BOULEVARD DES ORANGERS – Mireille Piris

Extraits

Marcher dans les rues de Blida, c’est être en alerte, sur le qui-vive, oui, le qui-vive, c’est l’envie d’avoir des yeux à facettes comme les mouches, ou des antennes dans le dos, un instinct d’animal, une prémonition de chaque danger.

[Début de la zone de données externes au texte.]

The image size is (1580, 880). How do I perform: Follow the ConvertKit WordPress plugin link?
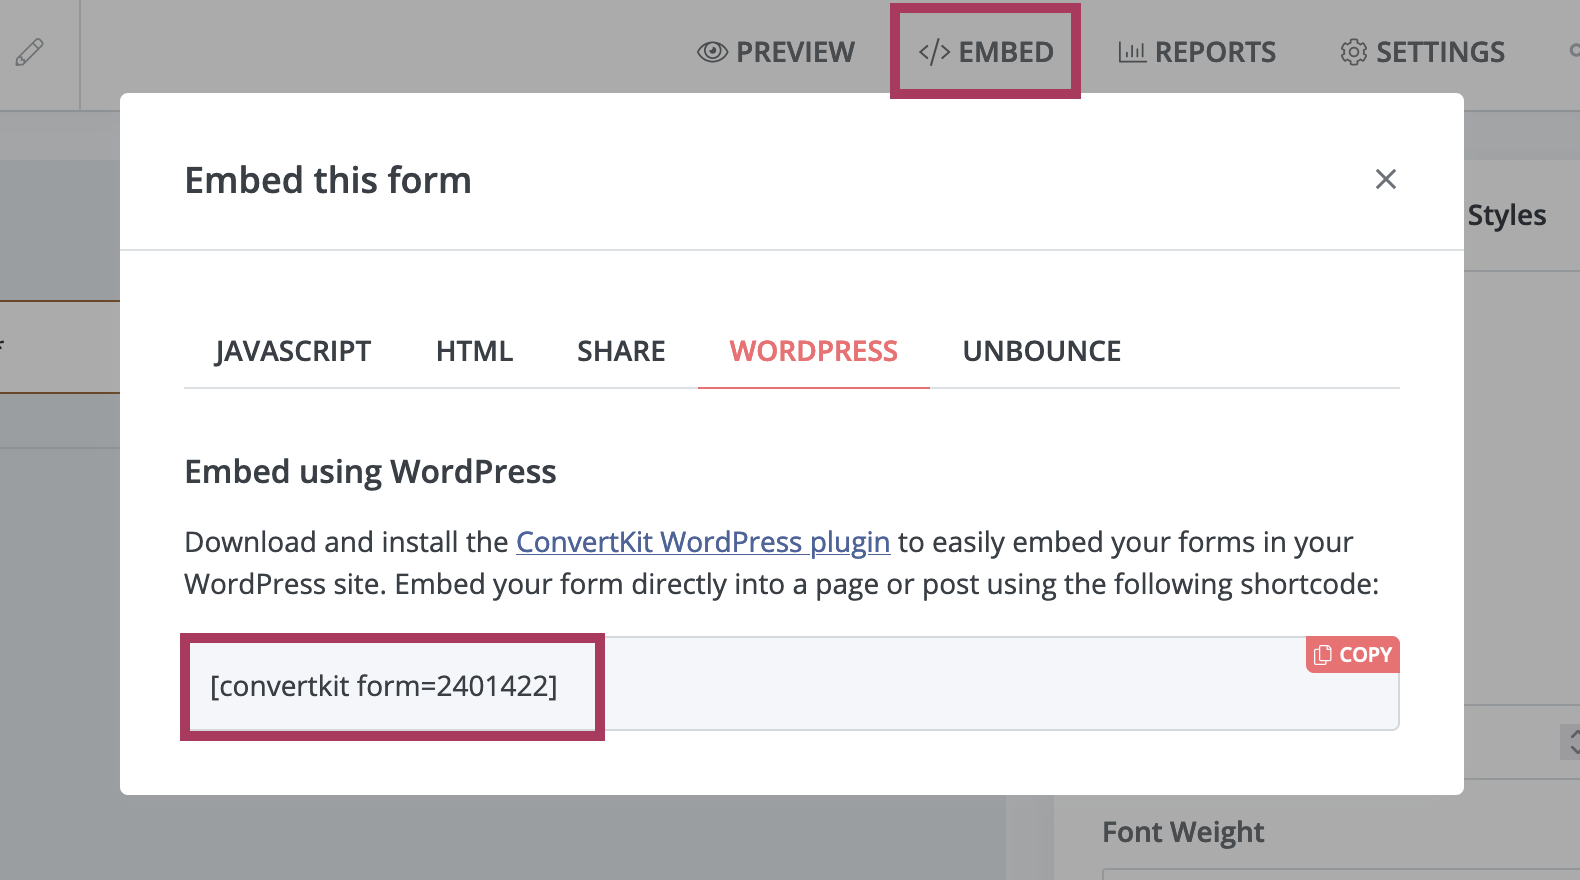702,542
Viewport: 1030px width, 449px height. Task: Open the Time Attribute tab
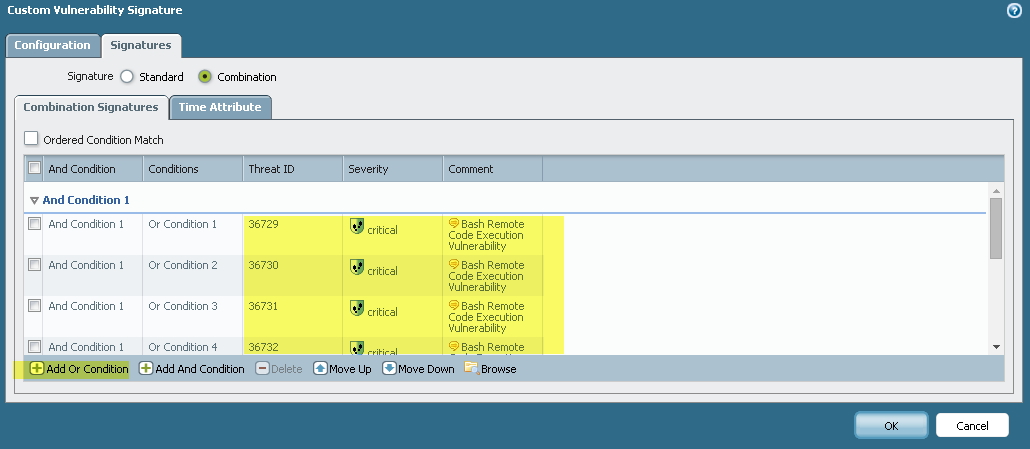point(220,107)
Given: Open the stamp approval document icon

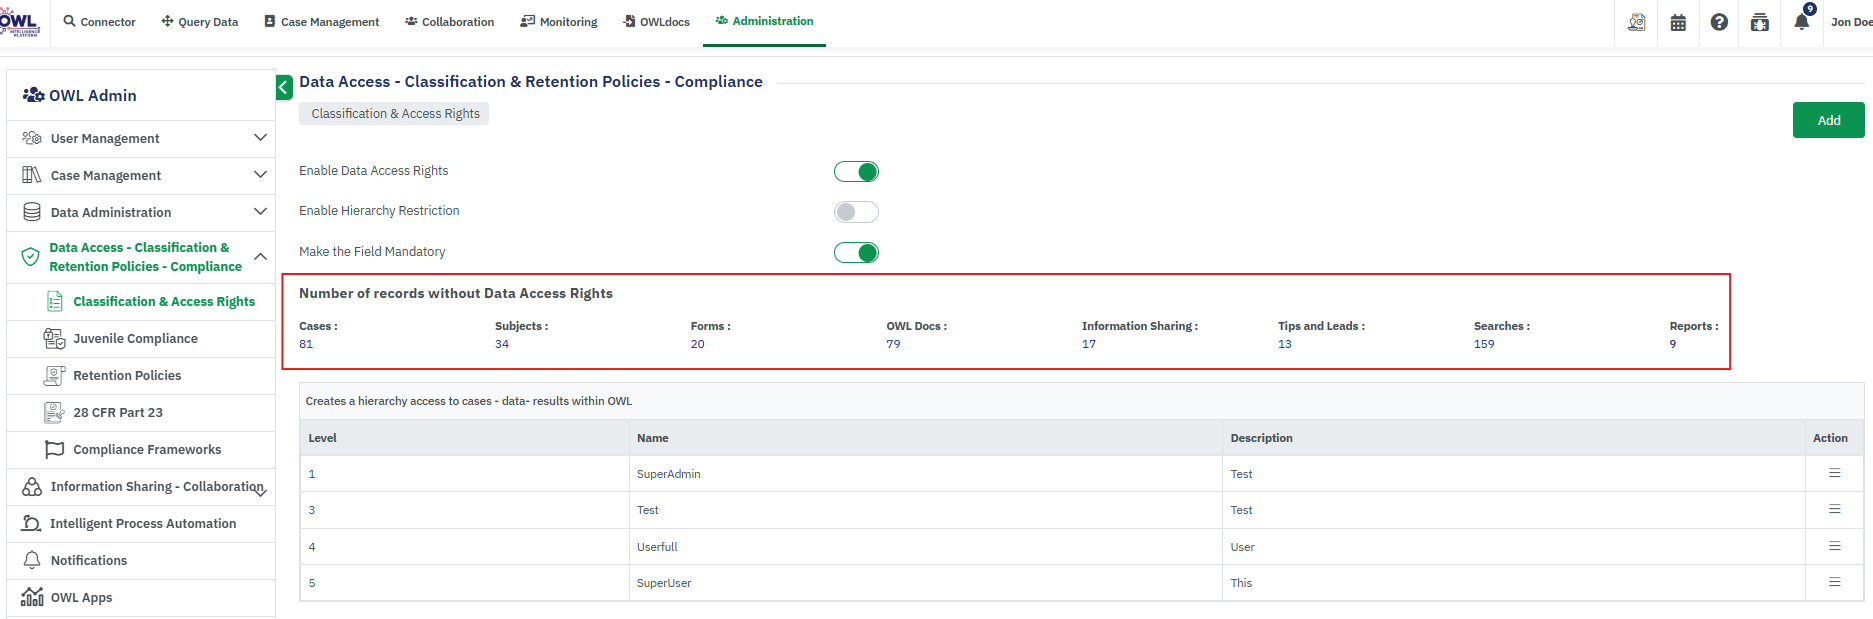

Et c’est dans le même temps cultiver l’insouciance, l’insolence, l’arrogance qu’il ne peut rien vous arriver, pas à vous, pas là, pas maintenant, parce que c’est juste insupportable d’y penser tout le temps.
Alors on oublie, on fait le boulevard, on va au ­cinéma, on va danser, jusqu’à ce qu’un petit grain fasse dérailler l’illusion, un couvre-feu plus tôt, un couvre-feu en plein jour, à midi même parfois, il faut rentrer chez vous, là, tout de suite, ou une rumeur, ou une détonation et ça recommence, le sauve-qui-peut, le qui-vive, le qui-vivra, le qui-vivra verra. Quoi ?

[…]

Heureusement il y avait les livres, il y avait tout dans les livres, des mots, des phrases, des fenêtres, des ciels, des pans de mur qui tombaient, des paysages, des sentiments inexplorés, des images comme des fleuves, des océans, des forêts.